Первое кругосветное плаванье завершилось триумфально. Крузенштерн и Лисянский были увенчаны заслуженной славой. Н. П. Резанов навсегда упокоился на кладбище в Красноярске. Наш Робинзон явился в Санкт-Петербург гораздо раньше «Надежды» и «Невы», если не с комфортом, то без особых лишений. В Сибири его видели в исправном виде, в гвардейском Преображенском мундире. Уже там он поразил слушателей своими фантастическими рассказами. А в столице напустил еще больше туману. Собственно, установленной истиной является лишь его плаванье на «Надежде». Татуировку ему сделал на острове Нукагива местный татуировщик — он два дня без устали трудился на «Надежде», нашлось много желающих запечатлеть на себе экзотические узоры. Но Толстой, по словам знакомого, «во всем любил одни крайности. Все, что делали другие, он делал вдесятеро сильнее». Поэтому он велел татуировать все тело. Проделки с отцом Гедеоном не было, потому что священник пребывал постоянно на «Неве», а на флагман являлся всего пару раз и ненадолго. Кстати, капитан «Невы» Лисянский притеснял Гедеона так же, как Крузенштерн — Резанова. «Капитан Ю. Ф. Лисянский и мичман В. Н. Берх — люди нрава беспокойного, — писал о. Гедеон, — много мне причиняли обид, от коих лекарством моим было великодушное терпение». И далее перечислял оскорбления и богохульства, «многократное воспрещение в воскресные и господские праздники отправлять службу Божию…». Что довольно странно для командира, флотского офицера да к тому же сына нежинского протоиерея Лисянского…

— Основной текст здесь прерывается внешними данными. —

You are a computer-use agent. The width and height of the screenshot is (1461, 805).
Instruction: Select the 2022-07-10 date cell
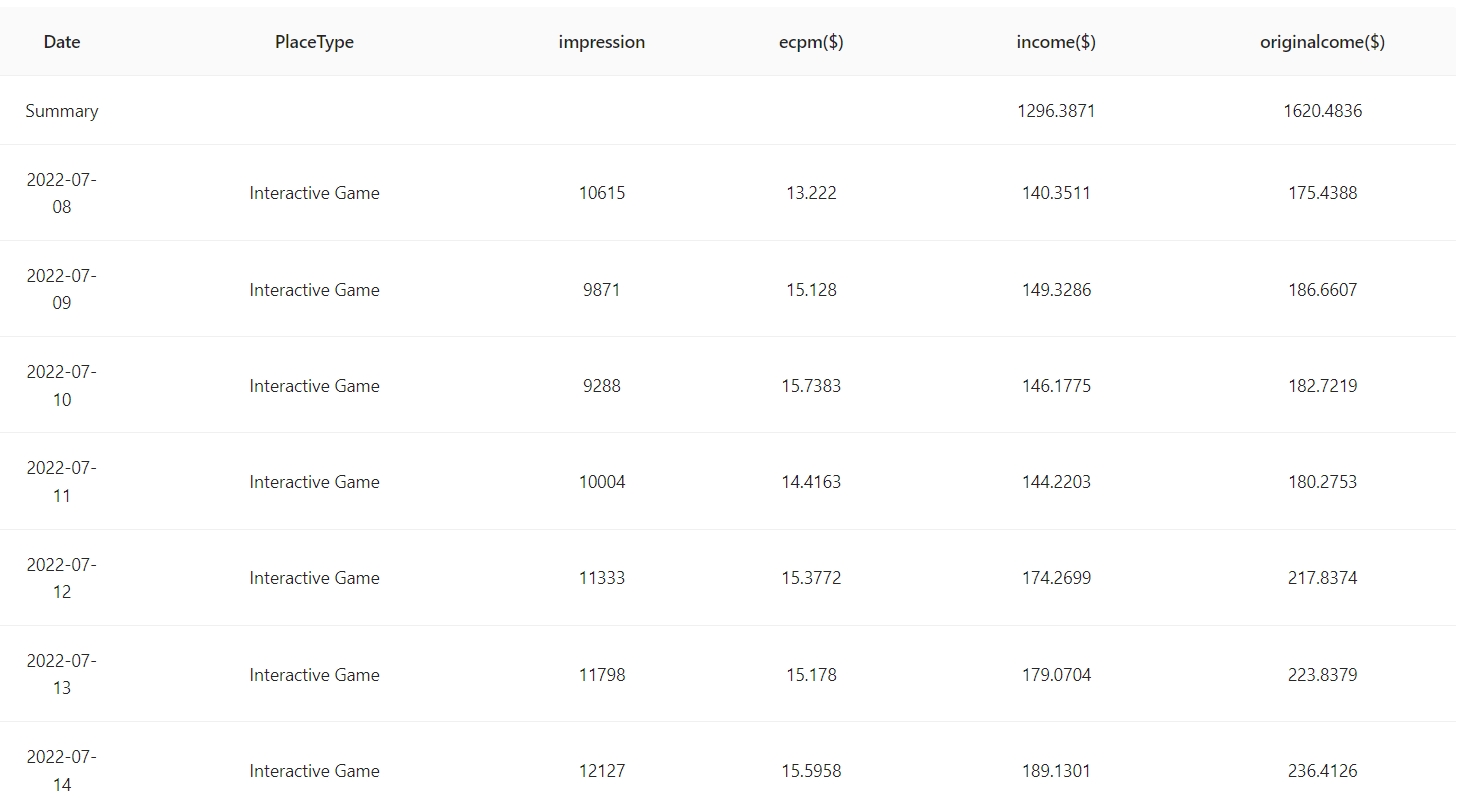62,386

История с обезьяной особенно будоражила воображение современников. Есть много людей, которые «ради красного словца не пожалеют мать-отца». Но Толстой являлся редкостным типом, который с удовольствием злословил и о себе самом. В его чудовищную развращенность верили. Верил Пушкин, когда писал в эпиграмме на Толстого: «Развратом изумил четыре части света». Верили даже родственники. Лев Толстой в «Войне и мире» наделил Долохова некоторыми чертами Американца, и в раннем варианте романа этот персонаж признается Анатолю Куракину: «Я, брат, обезьяну любил: все то же…» О связи Американца с обезьяной писали сыновья Льва Толстого, Илья и Сергей, правда, с оговоркой «говорят, что…». В действительности, думается, отношения Американца с обезьяной не зашли дальше проделки с бумагами Крузенштерна.
Много передавалось рассказов о том, как Толстого задерживали на заставе столицы, как его разжаловали в солдаты или переводили в гарнизоны крепостей. Однако по документам служба графа проходила гладко, его повышали в чинах вплоть до отставки по собственному прошению. Хотя не исключено, что Толстого временно командировали в другие полки или гарнизоны, в его же интересах — пока не уляжется очередной скандал. Вот и свою кругосветку Толстой завершил в том же чине, в каком начал. Только с прозвищем Американец.
Кому война, а кому мать родна
Людям неспокойным, мятущимся натурам необходимо дело, которое захватило бы их всецело. Таким делом для Толстого была война. Как раз в это время началась война со Швецией, которая была лишь эпизодом большой общеевропейской войны. Неизвестно каким образом, но Американец оказался адъютантом у князя М. П. Долгорукова, командующего Сердобским отрядом. Князь знал Толстого и прежде, поэтому называл его просто Федей. Отношения между ними установились почти приятельские. Толстой, конечно, выполнял необходимые штабные обязанности, но иногда участвовал в боях и вылазках.